Earlier chapters HERE



Chapter Three: Morgan with a Side of Honesty

Tony was sprawled over his couch when the doorbell rang. For a second he considered ignoring it because he was too tired to get up. He put in fewer hours without Gibbs around to drive everyone into the ground and Jenny throwing every damn case at the MCRT, but Tony still somehow ended up more exhausted than ever.

He didn’t handle interpersonal conflict well. That’s why he joked—to put everyone at ease. Only now the strategy seemed to have backfired on him. When the bell rang again, Tony forced himself to cross the room and check the peephole. Agent Morgan was in his hall.
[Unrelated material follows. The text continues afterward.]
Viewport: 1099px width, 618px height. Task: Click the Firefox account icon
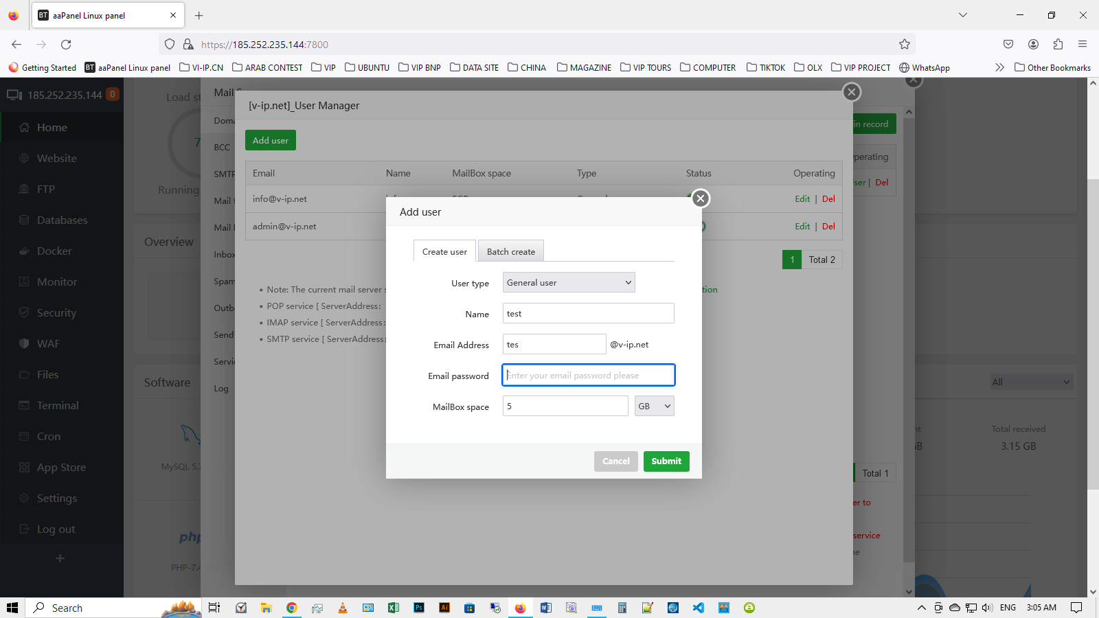point(1033,45)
When Tony opened the door, Morgan smiled and held up a sealed envelope. “Hey, Garcia is caught up in a case, and she asked me to bring over some paperwork.”

“Hey thanks.” Tony was about to reach for it, but Morgan put the paperwork at his side. Raising his eyebrows, Tony studied Morgan.

His smile grew wider. Yep, he was playing Tony and not even trying to be subtle. “Mind if I come in?” If Morgan had tried to charm his way in, Tony would have made an excuse, but this open, unvarnished bribery with the paperwork was unexpected. It was enough that Tony was curious.

“Sure, come on in.”

Morgan passed Tony and spent a little time walking the living room and checking out the view. “Nice place you got.”

“Yeah, well when the last tenant gets shot in the living room, it drives the price down into range for a civil servant.”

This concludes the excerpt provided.